Sebuah Mimpi Besar Diawali Ide Sederhana, Menjadikan Indonesia Bebas Sampah !

Menyelesaikan studi dan menyandang gelar sarjana bagiku adalah sebuah kebanggaan sekaligus menjadi amanah yang diberikan Tuhan. Jerih payah selama 4 tahun menimba ilmu di bangku kuliah terbayar sudah saat baju toga dipakai di hari wisuda. Waktu berlalu begitu cepat dan kemudian sesudah wisuda itu harus mulai move on karena akan menapaki fase kehidupan selanjutnya. Tanggung jawab moral sebagai seorang sarjana Kesehatan Masyarakat yang harus berkontribusi untuk lingkungan mulai membayangi. Keinginan untuk bisa berkontribusi untuk sesama akhirnya menemukan jalannya. Beberapa tahun yang lalu tepatnya di tahun 2013 lalu aku dikenalkan dengan sosok "Pahlawan Sanitasi" di Kabupaten Tangerang. Beliau bernama Imam Sutopo. Beliau bukanlah anggota DPR atau Pegawai Negeri Sipil yang ada di lingkungan pemerintahan. Beliau hanyalah konsultan tanpa gelar khusus dan aktivis lingkungan yang pemikirannya dan ide-idenya sangat berpengaruh terhadap kebijakan di Kabupaten Tangerang khususnya di bidang sanitasi. Berbagai kebijakan banyak mempertimbangkan saran dan masukan dari beliau demi kemajuan daerah kami Kabupaten Tangerang. Sekali lagi,beliau bukanlah seorang pejabat melainkan aktivis yang punya visi jauh ke depan. Hingga sekarang aku beserta rekan-rekan yang dipimpin beliau mengemban amanah untuk menjadi fasilitator program sanitasi sekolah di Kabupaten Tangerang. Kami bergerak dari sekolah ke sekolah untuk mengemban misi yang cukup berat karena mencoba menggeser perilaku negatif menjadi positif, yang tadinya serba abai menjadi sadar. Kali ini akan saya ceritakan sedikit kisah yang mungkin akan menginspirasi kita semua.

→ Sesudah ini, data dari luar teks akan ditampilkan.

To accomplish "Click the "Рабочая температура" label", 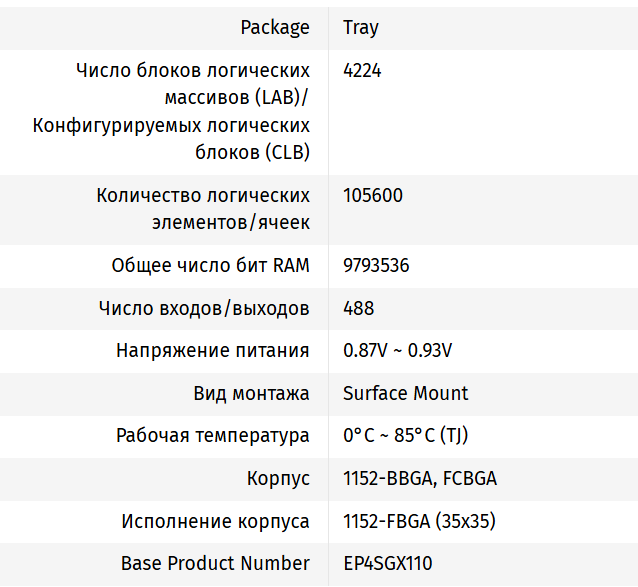I will [212, 436].
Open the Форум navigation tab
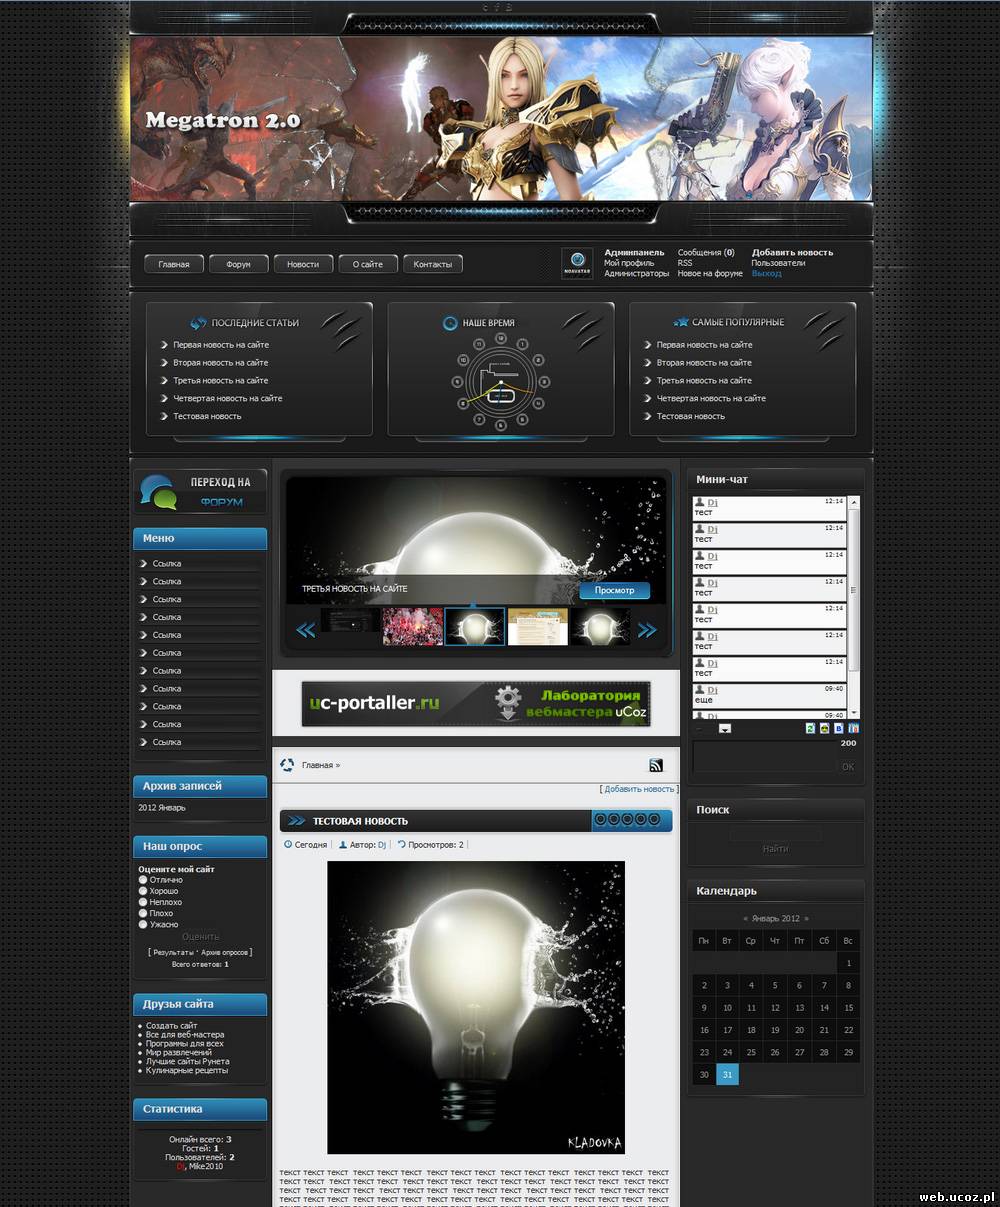Viewport: 1000px width, 1207px height. (x=239, y=264)
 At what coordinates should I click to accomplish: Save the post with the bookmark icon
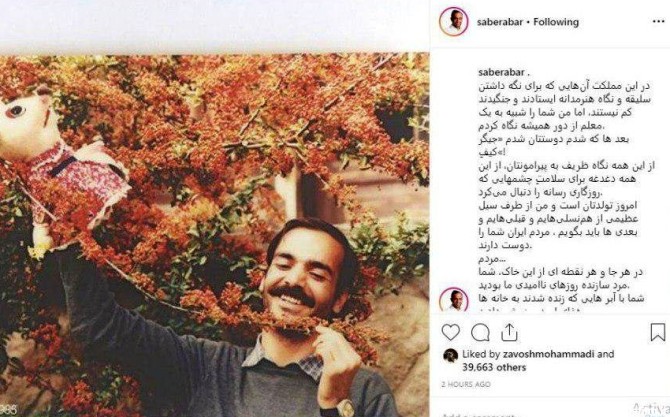pos(658,332)
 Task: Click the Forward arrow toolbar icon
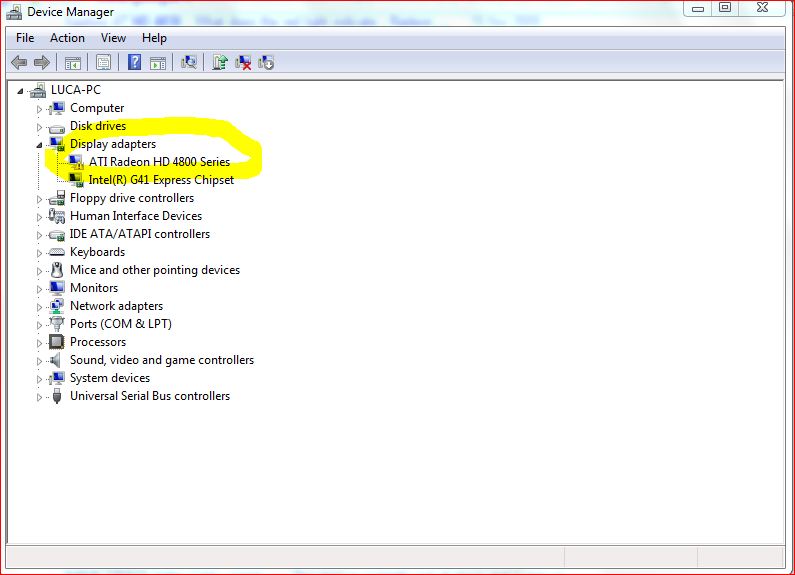point(42,62)
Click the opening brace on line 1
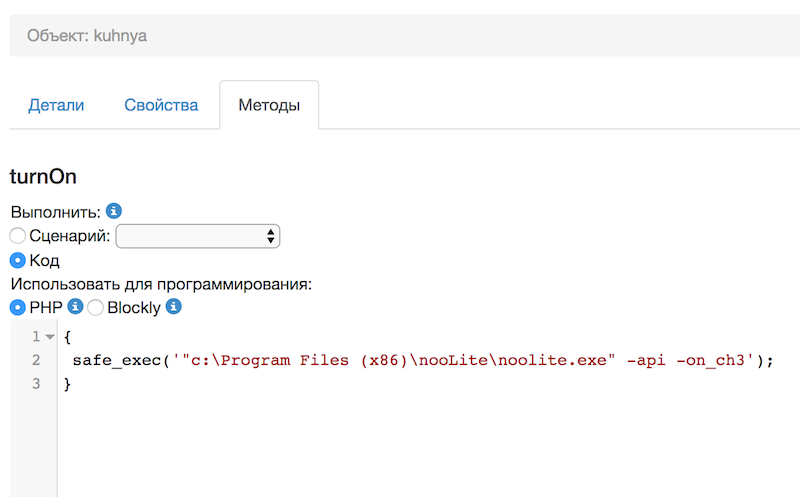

Sumber Gambar : http://beritadaerah.co.id/wp-content/uploads/2014/02/Sampah-jabatabek.jpg
Apa yang terpikirkan oleh kita saat melihat tumpukan sampah ini? Jijik ? Kotor? Kumuh? Semuanya betul. Tapi yang pasti semua ini adalah MASALAH. Masalah yang ditimbulkan bukan oleh dia, bukan kamu, bukan hanya saya, tapi kita semua. Pepatah mengatakan saat satu telunjuk kita menunjuk orang, 4 jari lainnya menunjuk kita sendiri. Itu juga yang selalu ditekankan oleh "Mbah Imam",begitu beliau biasa disapa. Jangan salahkan masyarakat atau pemerintah, tapi tugas kita bersama mengentaskan masalah sampah yang sudah masuk ranah dimensi sosial ini.
Berbicara masalah sampah, Indonesia berada di peringkat kedua dalam hal jumlah timbunan sampah di laut. Berdasarkan data Jambeck (2015), Indonesia menempati peringkat kedua dunia penghasil sampah plastik ke laut yang mencapai sebesar 187,2 juta ton setelah Cina yang mencapai 262,9 juta ton. Itu sampah laut, jumlah sampah yang dibuang sembarangan di darat pun sangat mencemaskan. Khusus di Kabupaten Tangerang sendiri, Bupati Tangerang pun Bpk. Ahmed Zaki Iskandar mengaku kewalahan dalam mengatasi masalah sampah ini lantaran volume sampah sudah sangat mengkhawatirkan. Dari 1.700 kubik sampah yang tersebar di seluruh Kabupaten Tangerang, yang bisa diangkut menggunakan armada hanya 800-900 kubik perharinya ke Tempat Pembuangan Akhir (TPA).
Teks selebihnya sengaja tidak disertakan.